Dei Ricordi, editi una prima volta nel 1882 da Pietro Vigo (F. Ricciardi, detto Ceccodea, Ricordi storici dal 1494 al 1500, Bologna), e quindi nel 1934 da Alfredo Chiti (Ricordi storici di Francesco Ricciardi detto ‘Ceccodea’, Pistoia), si conservano due manoscritti (ambedue conservati nella Biblioteca Forteguerriana di Pistoia), che ricevettero un diverso trattamento filologico dai due editori, ma meriterebbero un’adeguata cura per districarne paternità, precedenze e affidabilità. Dei due, quello sicuramente più antico, e con ogni probabilità autografo, reca la segnatura A.29 e occupa, con andamento inverso alle scritture contabili, le quindici carte finali di una Vacchetta già appartenuta a Baronto di messer Bonifacio Ricciardi, con annotazioni dal 1380 al 1427. L’altro manoscritto, appartenuto alla famiglia Tolomei, e oggi segnato Acquisti e doni, 7, costituisce un codicetto, in quarto, ben ordinato e vergato da un’unica mano in una scrittura libraria, di matrice latamente umanistica, con l’aggiunta dei titoletti dei capitoli, degli stemmi delle famiglie Ricciardi, Puccini, Bentivoglio e del Comune di Pistoia e con qualche aggiunta marginale di mano diversa.

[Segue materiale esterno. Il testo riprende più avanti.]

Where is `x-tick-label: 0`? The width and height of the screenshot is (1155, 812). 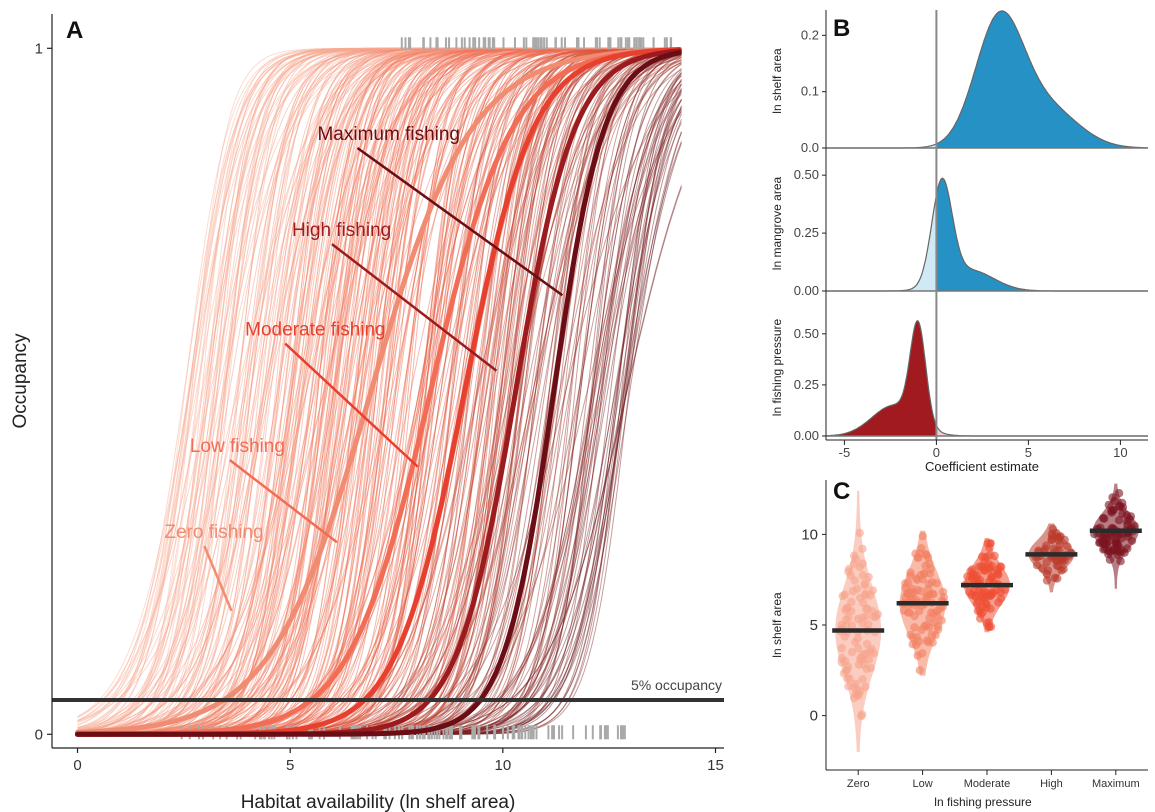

Morì a Pistoia l’11 gennaio 1533, secondo quanto viene riportato negli Stati dei Sepolti di San Domenico: «Francesco Ricciardi alia Cechodea morì addì 11 di gennaio 1533 [...] Sotterrossi nella sepoltura de’ Ricciardi».
Fonti e Bibl.: Pistoia, Archivio vescovile, Battezzati della Cattedrale, II.B, 1, (1471-1481); Stati antichi, Sepolti di S. Domenico, II.A, 12 rosso, 1 (1500-1564) (B.49, 5); E. Bindi, Di F. R. e de’ suoi ricordi storici dal 1494 al 1500. Ricordi filologici e letterari, IV (1847), pp. 49-58; E. Cochrane, Historians and historiography in the Italian Renaissance, Chicago-London 1981, pp. 163-177; W. Connell, La città dei crucci. Fazioni e clientele in uno stato repubblicano del ’400, Firenze 2000, pp. 149-177; E. Cutinelli-Rendina - J.J. Marchand - M. Melera-Morettini, Dalla storia alla politica nella Toscana del Rinascimento, Roma 2005, pp. 79 s.; M. Bruschi, Le prediche sopra Ezechiel propheta di fra’ Girolamo Savonarola: un esemplare ‘pistoiese’ postillato e censurato, Pistoia 2008, p. 18; P. Gilli, Il discorso politico fiorentino nel Rinascimento e l’‘Umanesimo civile’, in Firenze e la Toscana. Genesi e trasformazioni di uno stato (XIV-XIX secolo), a cura di J. Boutier et al., Firenze 2010, pp. 255-257.